Did he have any sort of a valid point about the 1986 law? Just curious.

Posted by: Eric Blair | Feb 18, 2010 1:19:55 PM

Gee, and I thought he would have been complaining about the real estate passive loss rules.

[/ducks]

Posted by: Captain Ned | Feb 18, 2010 1:27:26 PM

Could someone explain this law to me? If someone gave his life because of it I would like to at least do him the honor of knowing what upset him so much. It is not clear from what he wrote. The guy was obviously despondent and maybe not entirely sane in other ways but God knows the government, business and chance ruin people every single day. Anything artificial like a law can be fixed it it is really that onerous.

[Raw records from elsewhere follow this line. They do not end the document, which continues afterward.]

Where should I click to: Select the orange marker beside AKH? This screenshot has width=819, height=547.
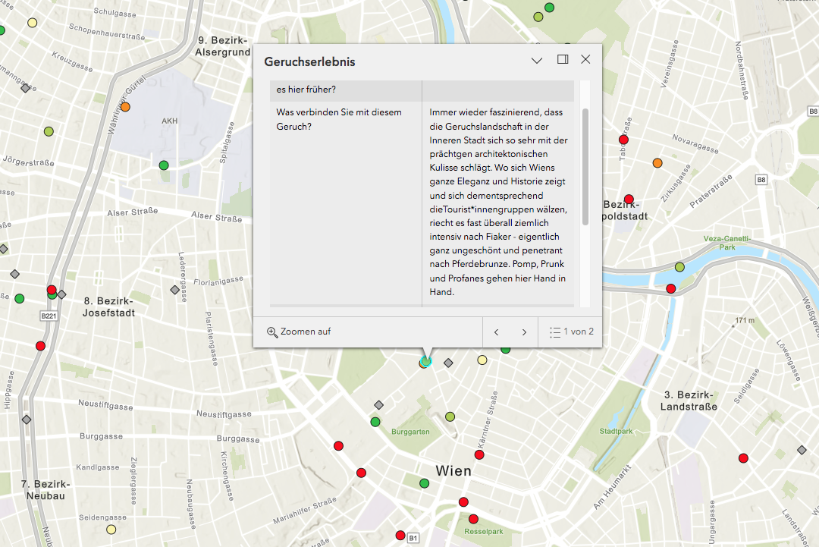(x=125, y=107)
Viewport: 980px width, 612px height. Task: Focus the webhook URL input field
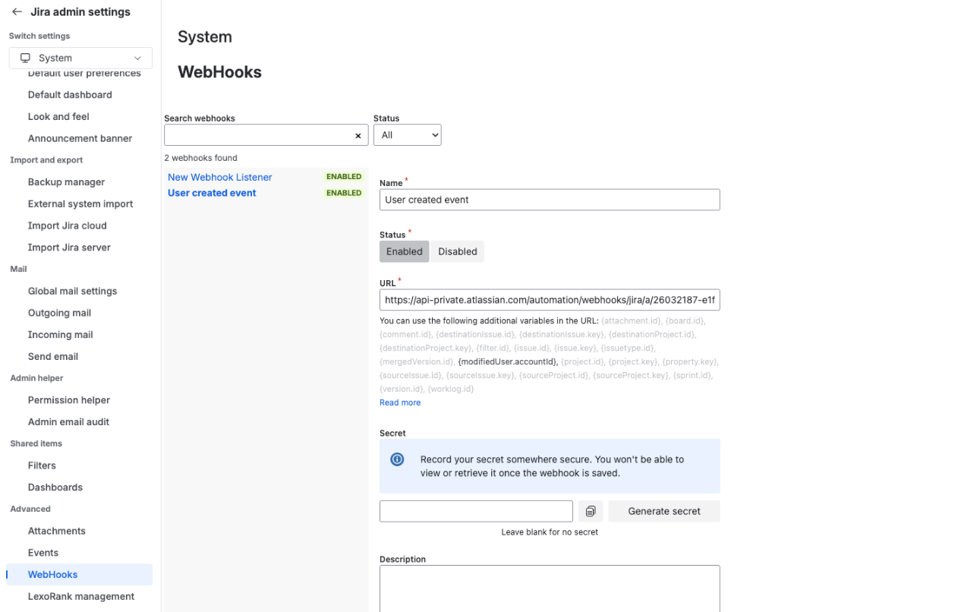(549, 299)
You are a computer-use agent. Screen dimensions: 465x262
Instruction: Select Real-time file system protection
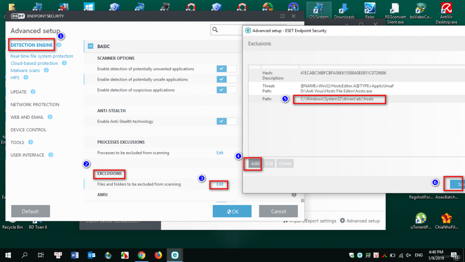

Posted by: curious | Feb 18, 2010 3:41:32 PM

Yes, he had a valid point. Engineers and allied professions hired as temp workers have to find "contract houses" to serve as intermediaries so corporations can treat them as "leased employees". These contract houses typically rake off 30 to 50 percent of the rate in exchange for paying the FICA taxes. Many corporations will not hire temps except through these contract operations because of a fear of retroactive penalties.

His anger was misdirected, though. The IRS is simply enforcing the law.

Posted by: Doug | Feb 18, 2010 4:42:40 PM

Here's the explanation. Let's say you are a company and you need to hire a temp programmer for 8 months. In practice, you won't just hire them directly using a 1099 because, if they choose, they can later claim they were "really" permanent employees (due to this law) and sock you for the FICA. So you insist they go through a "contract house", which insulates you by making them "leased employees". The temp programmer loses about 35 to 50 percent of his/her income to the "contract house". The contract house pays the FICA out of that, and keeps the remaining 25 to 40 percent as profit. (For the programmer, good luck finding one that doesn't take more than that.)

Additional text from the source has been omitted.